At a circuit level, marijuana can affect CB1 receptors in your hypothalamus, messing with satiety signals and hence giving you the munchies. It can affect your amygdala that regulates emotions and basal ganglia linked to decision-making. We’re not really sure why it has different effects on different people, but my assumption is that it builds upon the foundation that is already there. For me, because I am already quite prone to anxiety, smoking weed can amplify these thoughts and feelings and lead to paranoid thoughts. Of course it also affects your cerebellum which regulates movement and coordination.
Smoking marijuana also affects the hippocampus, although this possibly occurs primarily through neurotransmitters other than cannabinoids. This brain region is central to learning and memory. In particular, it is important for those memories of the things that you experience, rather than memories that have to do with learning facts about the world or learning skills. This is why if you smoke weed often, your memory can tend to be quite hazy (alcohol also affects this part of the brain, so if you drink and smoke, you might be particularly forgetful!).
*End Sciencey bit*
Should I Stay Away from Marijuana in Recovery?
I just don’t think that there is a ‘one fits all’ answer to that question. If you smoking weed sparingly (not every day), whereas you used to shoot dope every day, and your life is all the better for smoking, then I don’t think I should be the one to tell you to stop. Especially if you do stop and your life goes to shit again, that’s not going to do anyone any good.
I should also make it clear that I am not referring to medicinal marijuana for anything other than addiction here. The science is really very preliminary with regards to medicinal marijuana, despite what a few loud voices over the internet might have you believe. Therefore it is totally possible that smoking weed might be helpful in overcoming nausea for cancer patients undergoing chemotherapy, for example. There’s also cannabidiol that does not contain THC, which might be particularly helpful in treating a range of conditions. I am not speaking to those uses of marijuana here, I believe with regards to those we should go with what the science says. I am only speaking to the addict in recovery who is thinking about substituting their drug of choice for marijuana.

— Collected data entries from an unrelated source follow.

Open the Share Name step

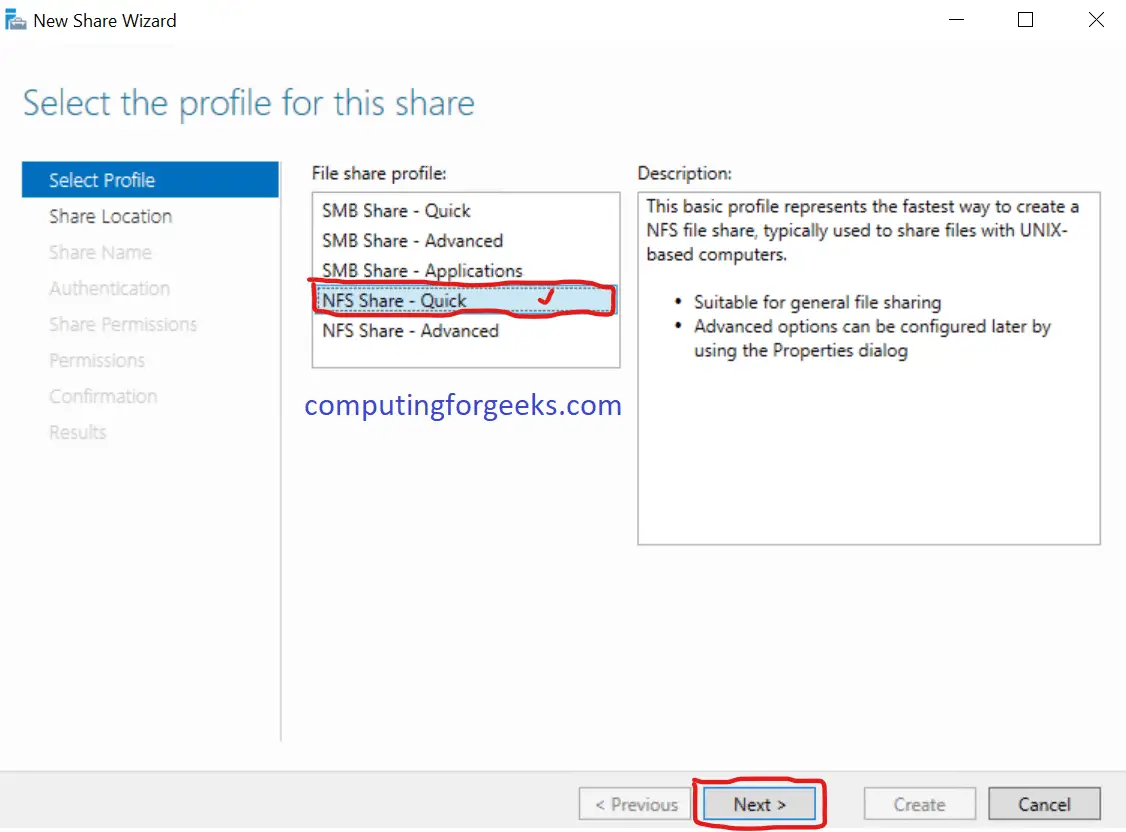(100, 252)
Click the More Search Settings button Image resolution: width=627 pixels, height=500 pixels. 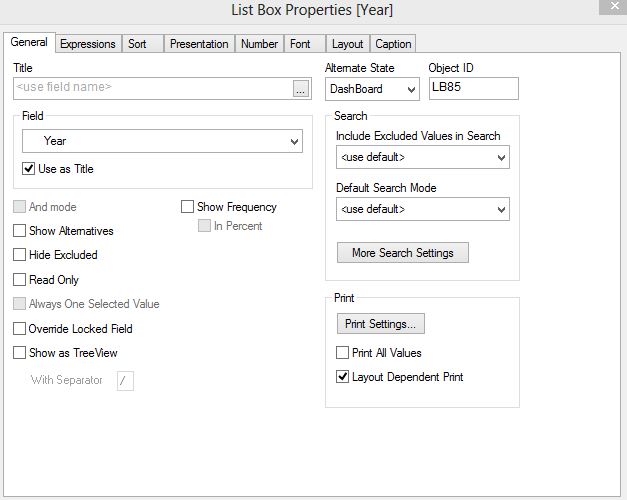[402, 253]
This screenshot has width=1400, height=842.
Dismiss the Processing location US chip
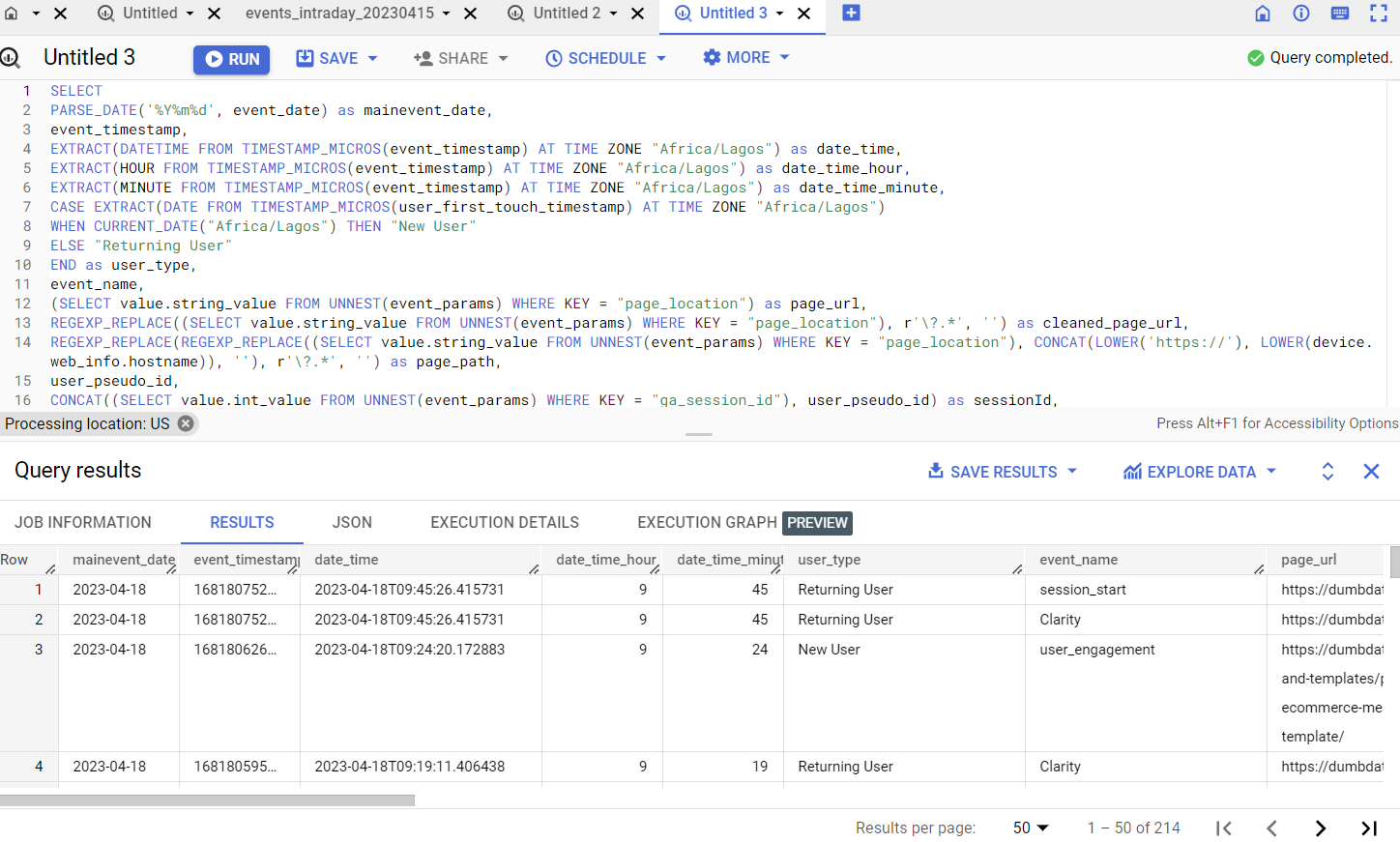click(185, 423)
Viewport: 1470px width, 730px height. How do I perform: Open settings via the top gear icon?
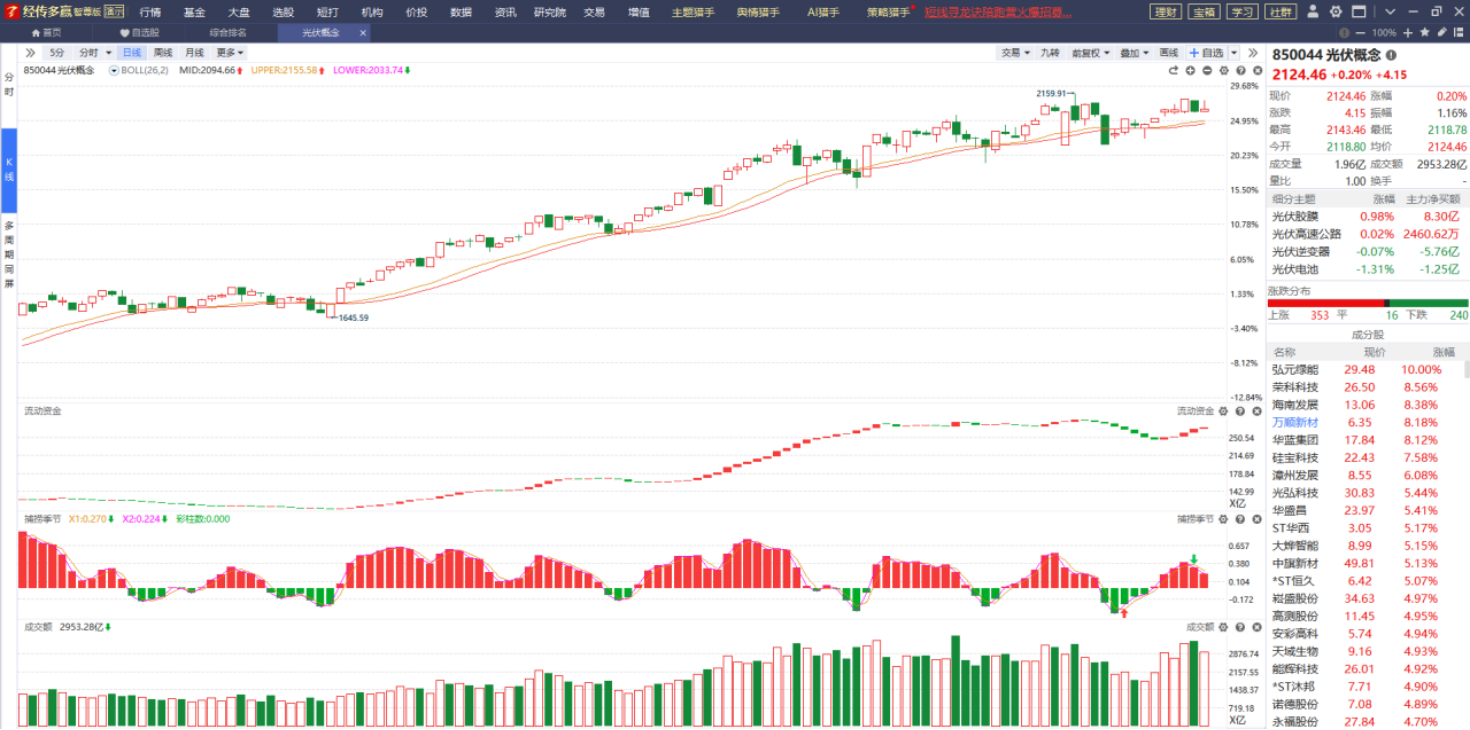tap(1335, 12)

In these instances, my worry is that the person who substitutes one drug for another will not adequately address the underlying issues that led to their addiction in the first place, and then end up addicted to a whole new drug all over again. I have heard of this happening to a number of people in recovery. And yes I do think marijuana is addictive, psychologically at least. It might not induce tolerance and physical dependence in the same way as alcohol and heroin etc, but it certainly contains perceived value that can be imbued in its use and everything associated with it. That alone can produce a physical reaction in the brain and, over many learning episodes, a psychological need for the drug. It’s also a little worrying that if you are smoking weed you are still partaking in a mind-altering drug that could lead back to your drug of choice. Also if we take what we know about marijuana’s effects on the brain into account, then it just doesn’t seem to be as harmless as advocates would have you believe. Several lines of evidence now suggest that the damage from smoking heavilly over a long period of time can be long term.
So in short, my answer is that you probably shouldn’t smoke weed whilst recovering from other addictions. But as I said, I never liked it much anyway so the decision may have been easier to make for me than for others.
I’m sure there are bound to be those who disagree with me on this one, so feel free to let me know what you think. I am here as much to learn as I am to impart the knowledge that I have.